# Problem to solve:
Could you output exactly the lines running from the one containing "The height and" to the final line of the listing below, leaving out pictures?
Entries provided Start Marker
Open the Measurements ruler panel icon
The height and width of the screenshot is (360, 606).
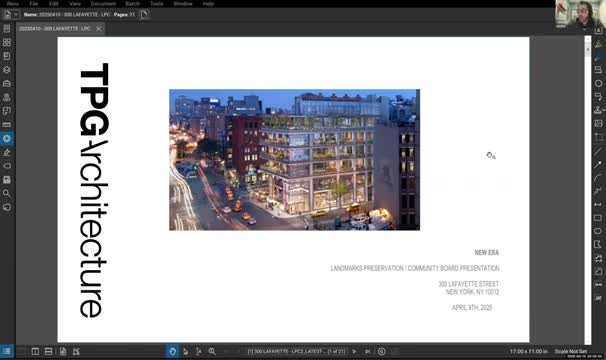[x=7, y=125]
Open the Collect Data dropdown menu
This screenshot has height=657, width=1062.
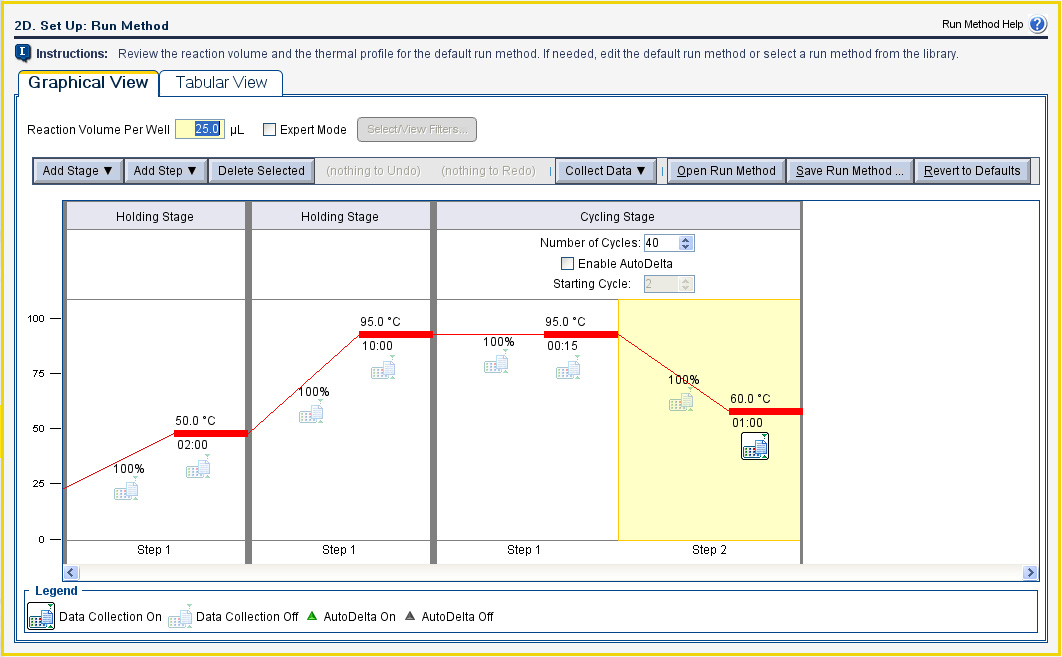click(605, 171)
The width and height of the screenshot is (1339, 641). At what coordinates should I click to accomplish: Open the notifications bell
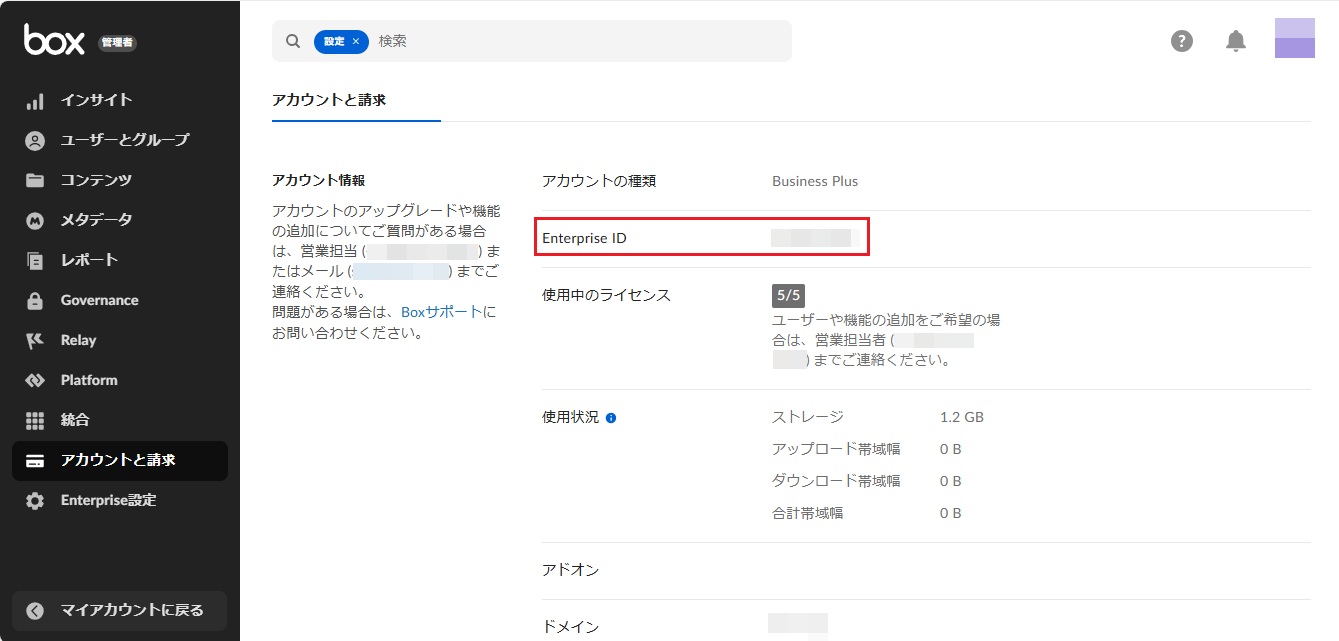pyautogui.click(x=1236, y=41)
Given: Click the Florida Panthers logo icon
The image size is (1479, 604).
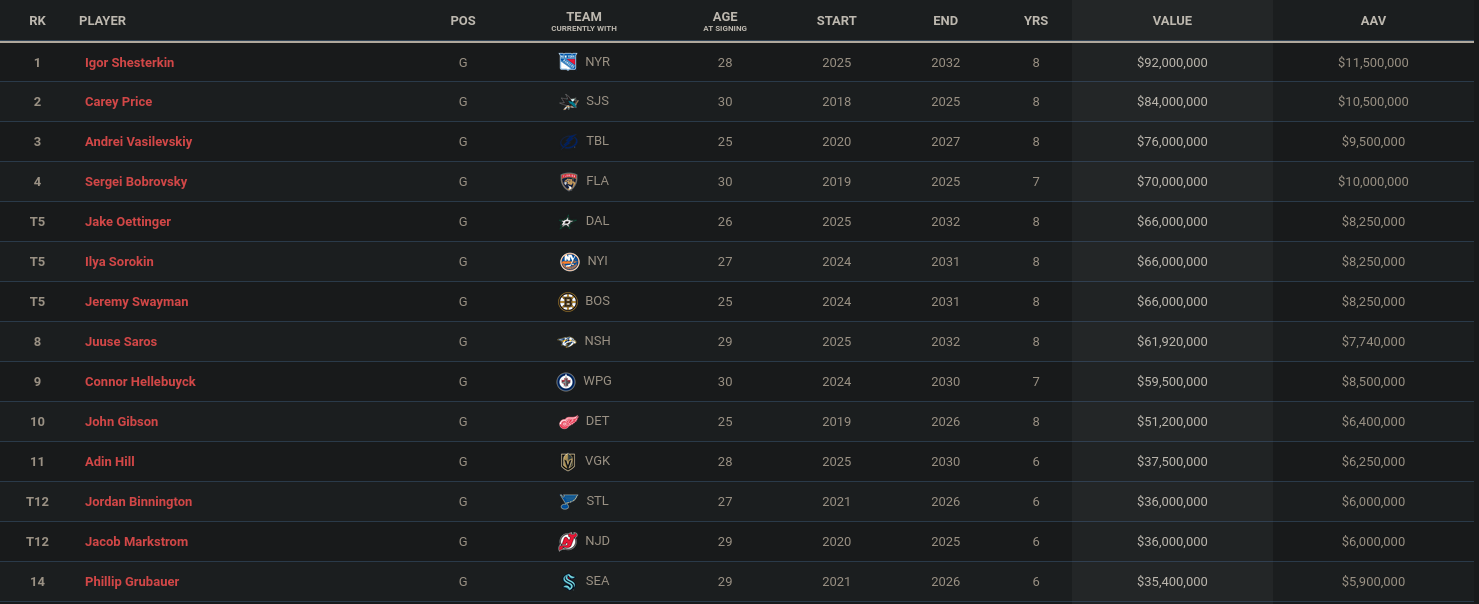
Entries provided End Marker
# Task solution:
The height and width of the screenshot is (360, 606).
[x=7, y=125]
Open the Collect Data dropdown menu
This screenshot has height=657, width=1062.
click(605, 171)
The width and height of the screenshot is (1339, 641). At what coordinates should I click to accomplish: Open the notifications bell
pyautogui.click(x=1236, y=41)
Given: Click the Florida Panthers logo icon
The image size is (1479, 604).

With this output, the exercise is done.